◆ Work item ◆
Search each line below for "agent", then return the lines where it appears.

──────── Material for this exercise ────────

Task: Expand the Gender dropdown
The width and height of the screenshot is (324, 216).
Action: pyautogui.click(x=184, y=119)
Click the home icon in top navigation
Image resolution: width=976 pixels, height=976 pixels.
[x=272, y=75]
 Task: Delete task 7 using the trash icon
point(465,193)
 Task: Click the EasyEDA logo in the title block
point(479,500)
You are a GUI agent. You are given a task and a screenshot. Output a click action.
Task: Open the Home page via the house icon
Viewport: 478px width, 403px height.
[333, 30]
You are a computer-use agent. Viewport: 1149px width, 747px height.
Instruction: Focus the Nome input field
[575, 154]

────────
──────── Material for this exercise ────────

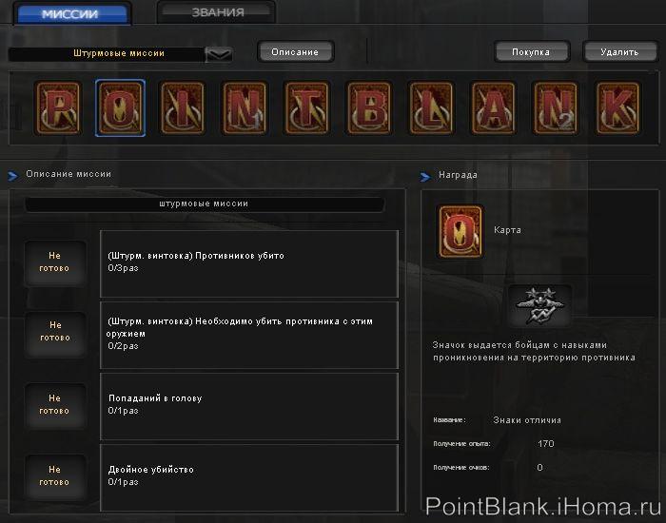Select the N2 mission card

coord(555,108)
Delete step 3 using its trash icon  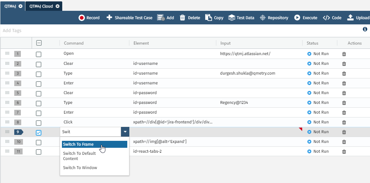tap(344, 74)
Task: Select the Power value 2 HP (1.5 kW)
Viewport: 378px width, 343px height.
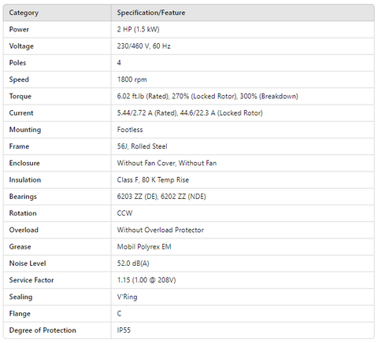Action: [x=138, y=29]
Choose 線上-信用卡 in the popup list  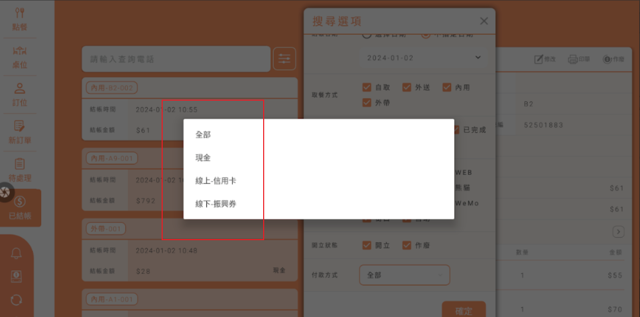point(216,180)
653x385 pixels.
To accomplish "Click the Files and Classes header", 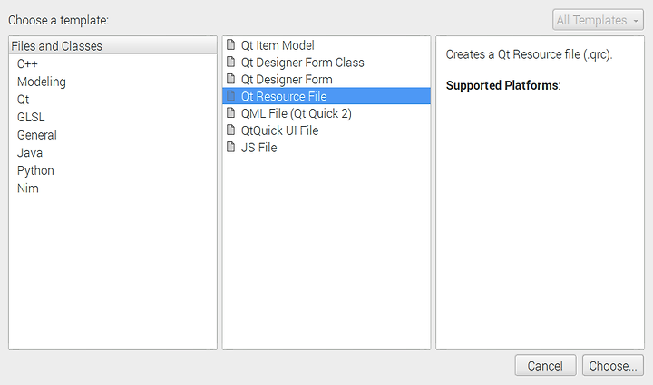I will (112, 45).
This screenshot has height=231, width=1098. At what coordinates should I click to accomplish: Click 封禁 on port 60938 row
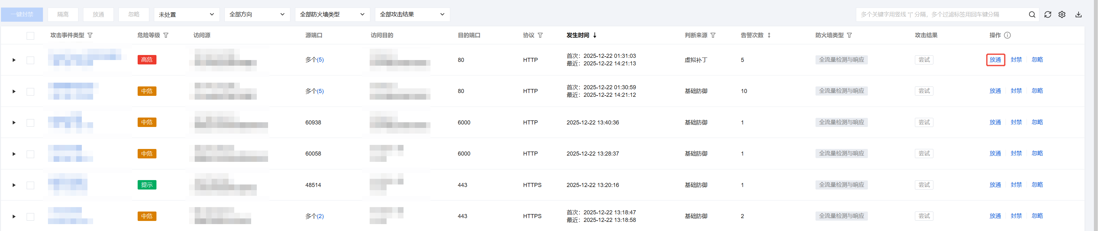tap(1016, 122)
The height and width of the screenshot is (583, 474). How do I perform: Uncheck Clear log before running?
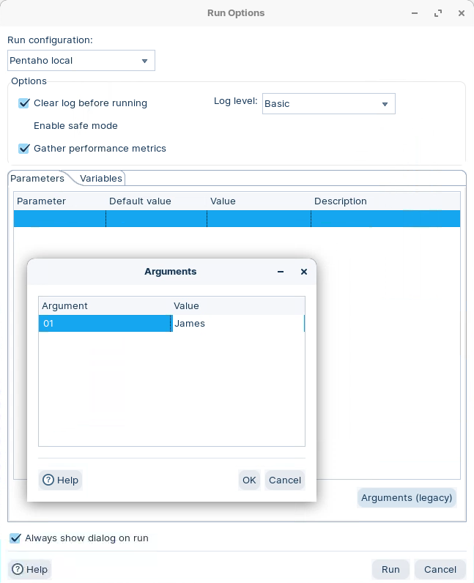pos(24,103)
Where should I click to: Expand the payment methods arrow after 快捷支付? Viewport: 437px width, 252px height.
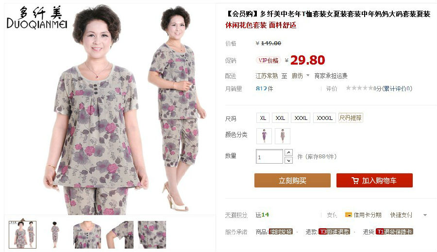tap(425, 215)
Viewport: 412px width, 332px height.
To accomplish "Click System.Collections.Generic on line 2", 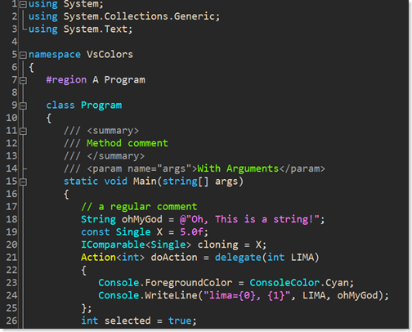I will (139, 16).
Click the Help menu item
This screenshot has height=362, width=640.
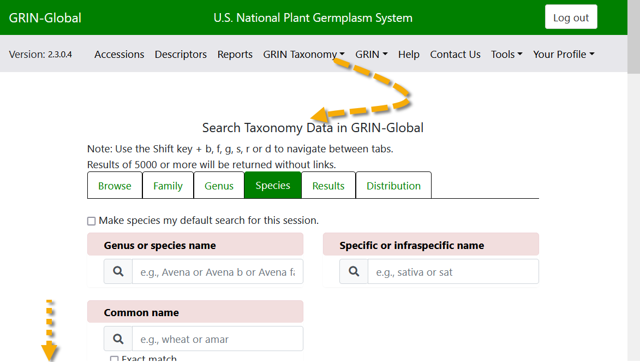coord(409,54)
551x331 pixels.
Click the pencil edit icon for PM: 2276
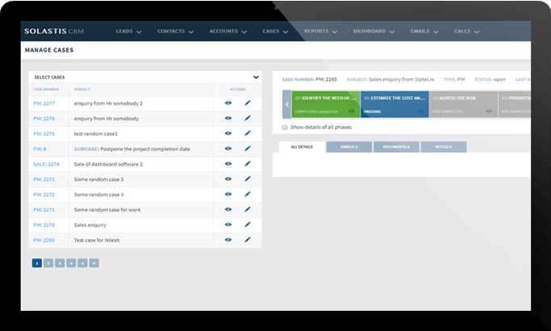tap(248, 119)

────────

◆ Response box ◆
You are a GUI agent. You are given a task and a screenshot. Output a click action.
You are a computer-use agent. Viewport: 1149px width, 747px height.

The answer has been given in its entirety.